Edelfosine
- Names: Systematic IUPAC name 2-Methoxy-3-(octadecyloxy)propyl 2-(trimethylazaniumyl)ethyl phosphate

Identifiers
- CAS Number: 70641-51-9;
- 3D model (JSmol): Interactive image;
- ChEBI: CHEBI:78649;
- ChEMBL: ChEMBL107514;
- ChemSpider: 1350;
- PubChem CID: 1392;
- UNII: 1Y6SNA8L5S;
- CompTox Dashboard (EPA): DTXSID20922896 DTXSID9045766, DTXSID20922896 ;

Properties
- Chemical formula: C_{27}H_{58}NO_{6}P
- Molar mass: 523.736 g·mol^{−1}

= Edelfosine =

Edelfosine (ET-18-O-CH3; 1-octadecyl-2-O-methyl-glycero-3-phosphocholine) is a synthetic alkyl-lysophospholipid (ALP). It has antineoplastic (anti-cancer) effects.

Like all ALPs, it incorporates into the cell membrane and does not target the DNA. In many tumor cells, it causes selective apoptosis, sparing healthy cells. Edelfosine can activate the Fas/CD95 cell death receptor, can inhibit the MAPK/ERK mitogenic pathway and the Akt/protein kinase B (PKB) survival pathway. Aside from these plasma-level effects, edelfosine also affects gene expression by modulating the expression and activity of transcription factors.

It has immune modulating properties.
These characteristics cause edelfosine also to affect HIV, parasitic, and autoimmune diseases.

It can complement classic anti-cancer drugs such as cisplatin.

It can be administered orally, intraperitoneally (IP) and intravenously (IV).

Edelfosine and other ALPs can be used for purging residual leukemic cells from bone marrow transplants.

It is an analog of miltefosine and perifosine.
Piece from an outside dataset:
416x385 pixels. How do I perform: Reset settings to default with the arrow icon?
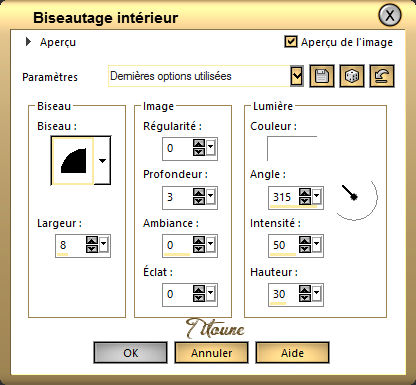[382, 76]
==In vitro and in vivo results==
Edelfosine apoptosis-inducing abilities were studied with several types of cancer, among them multiple myeloma and non-small and small cell lung carcinoma cell lines. In vivo activity against human solid tumors in mice was shown against malignant gynecological tumor cells, like ovarian cancer, and against breast cancer. In vivo biodistribution studies demonstrated a "considerably higher" accumulation of Edelfosine in tumor cells than in other analyzed organs. It remained undergraded for a long time.

==Clinical trials==
Several clinical trials were conducted. Among them a phase I trials with solid tumors or leukemias and phase II with non-small-cell lung carcinomas (NSCLC).
In a Phase II clinical trial for use of Edelfosine in treating leukemia with bone marrow transplants, it was found to be safe and 'possibly effective'.
A phase II trial for the treatment of brain cancers was also reported. It showed encouraging results in stopping the growth of the tumor and a considerable improvement in the "quality of life" of the patients.
A phase II trial on the effect of Edelfosine on advanced non-small-cell bronchogenic carcinoma had a "remarkable" "high proportion of patients with stationary tumor status" as result, stable disease after initial progression in 50% of the patients.

==Toxicity==
In animal tests the main toxic effect was gastrointestinal irritation. There were no significant negative systemic side effects observed. It showed that edelfosine can be given over a long period safely. Most important, in contrast to many DNA-directed anti-cancer drugs, no bone marrow toxicity was in vivo observed. Those findings in animals were confirmed in clinical trials. No mutagenic or cytogenetic effects were observed.

==History==
In the 1960s Herbert Fischer and Paul Gerhard in Freiburg, Germany, found that lysolecithin (2-lysophosphatidylcholine, LPC) increases the phagocytotic activity of macrophages.
Since LPC had a short half-life, synthetic LPC-analogues were tested by Fischer, Otto Westphal, Hans Ulrich Weltzien and Paul Gerhard Munder. Unexpectedly, some of the substances showed strong anti-tumor activity and among them Edelfosine was the most effective. It is therefore considered to be the prototype of synthetic anti-cancer lipids.